(Canongate, 2 May 2013, charity shop buy)
I have mixed feelings about this book.
There is much I enjoyed. I loved the setting; the author brings it to brilliant and vivid life. I fell in the love with the sense of place created. It was all very romantic and beautiful.
I enjoyed the way the author explores the history of Malaysia.
Two areas of the book didn't work for me.
The prose is sumptuous but this is a little too much at times. Excessive description is not always a good thing and large chunks of the text bored me at times. There is one image where a man touching a woman's back is described as a dragonfly settling on a leaf. This might be pretty but felt really flat and pointless to me. Just pretty words used that essentially meant nothing. I started to get bored about three quarters of the way through and finishing it was a slog.

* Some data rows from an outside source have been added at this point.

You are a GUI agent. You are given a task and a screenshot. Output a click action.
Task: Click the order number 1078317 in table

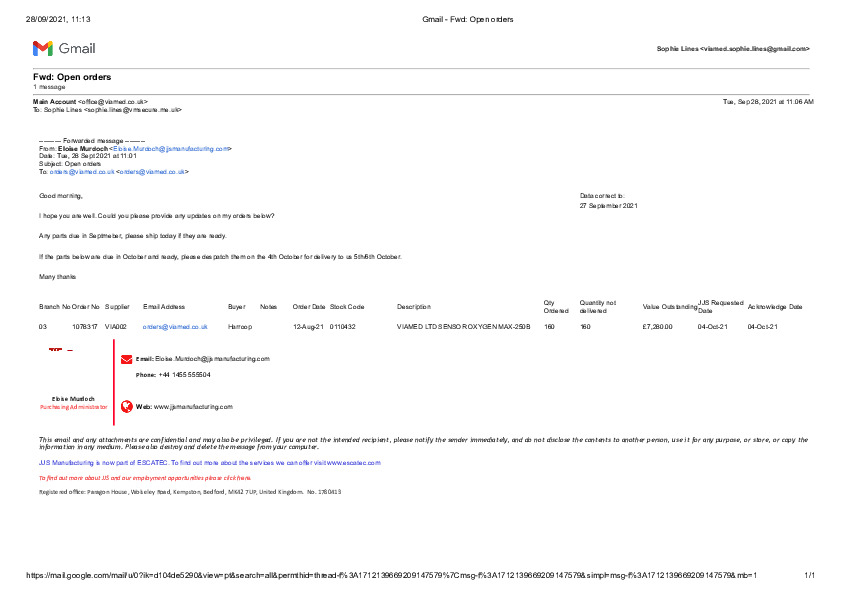pyautogui.click(x=85, y=327)
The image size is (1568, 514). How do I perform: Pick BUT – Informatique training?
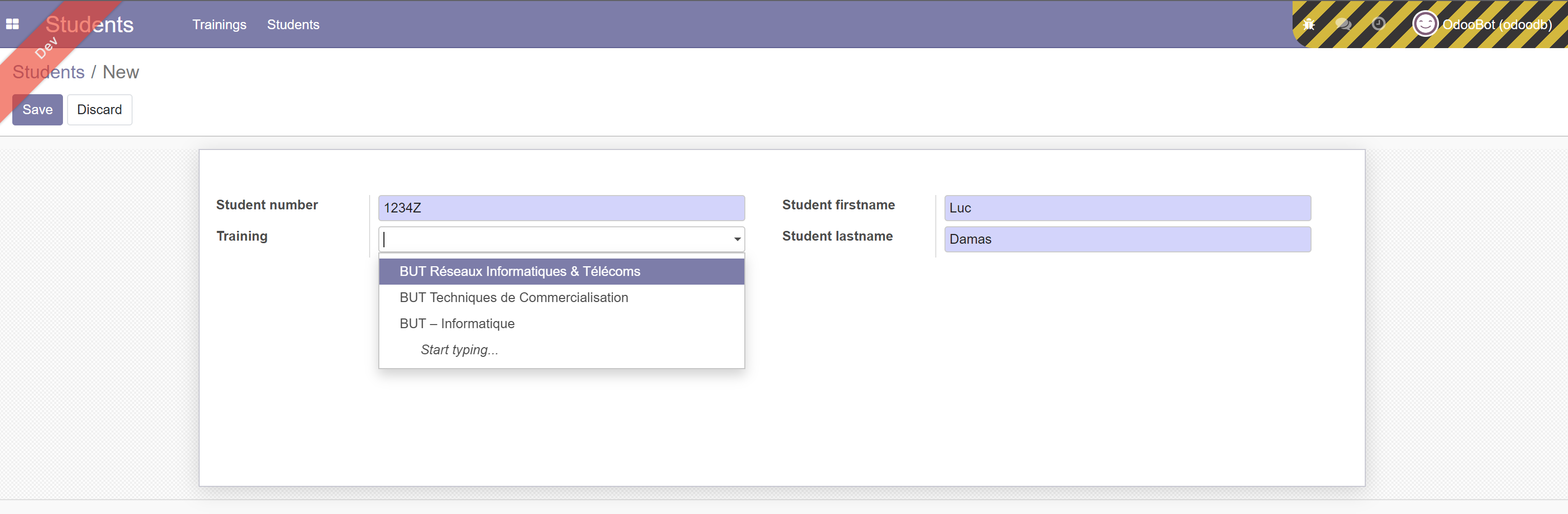pos(457,324)
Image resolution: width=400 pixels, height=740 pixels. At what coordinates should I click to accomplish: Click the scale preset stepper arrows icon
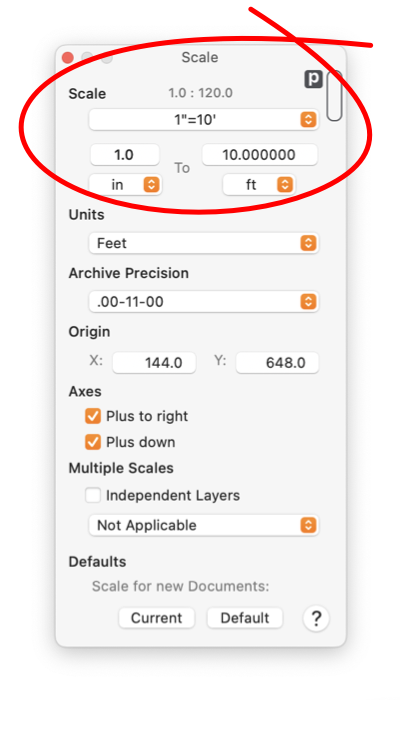coord(308,120)
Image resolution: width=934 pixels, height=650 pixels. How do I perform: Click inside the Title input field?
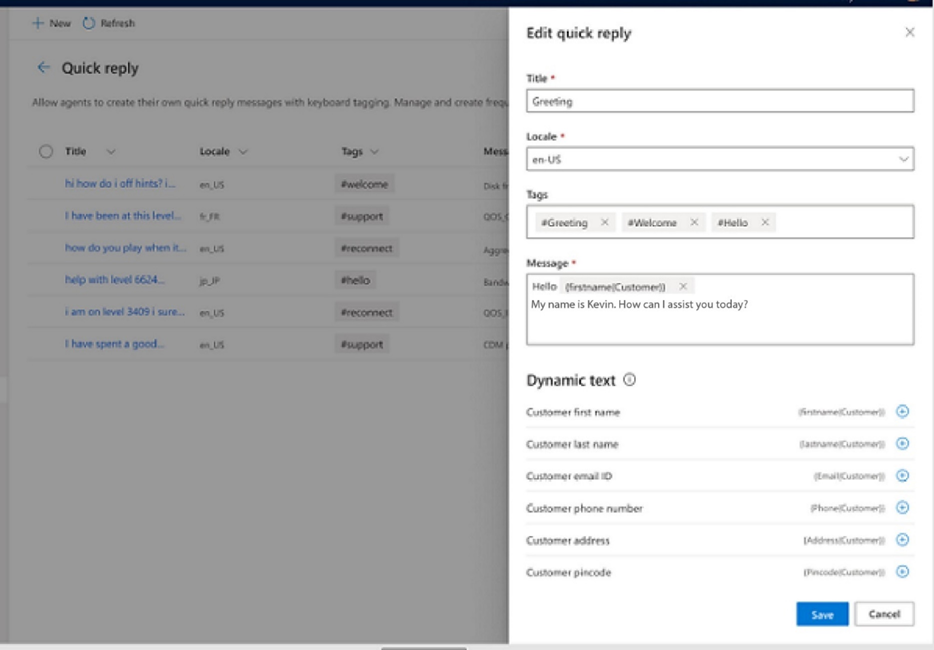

I didn't feel like the characters had a lot of life. For the most part they are flat, dull and I felt nothing for them. The prose is sumptuous and the setting vivid and yet these cold, bland characters are stuck in the middle of it all. I didn't really feel the characters. They weren't real enough for me so I cared nothing about what happened to me.
I didn't like Yun Ling as a narrator; she is cold, distant and just horrible at time. She is petulant most of the time and comes across as a whiny child. Her endless anger also started to tick me off pretty quickly. I get that she experienced trauma but her behaviour was exhausting and did not elicit the slightest bit of sympathy.
I thought I'd love The Garden of Evening Mists but it fell flat on it's pretty face.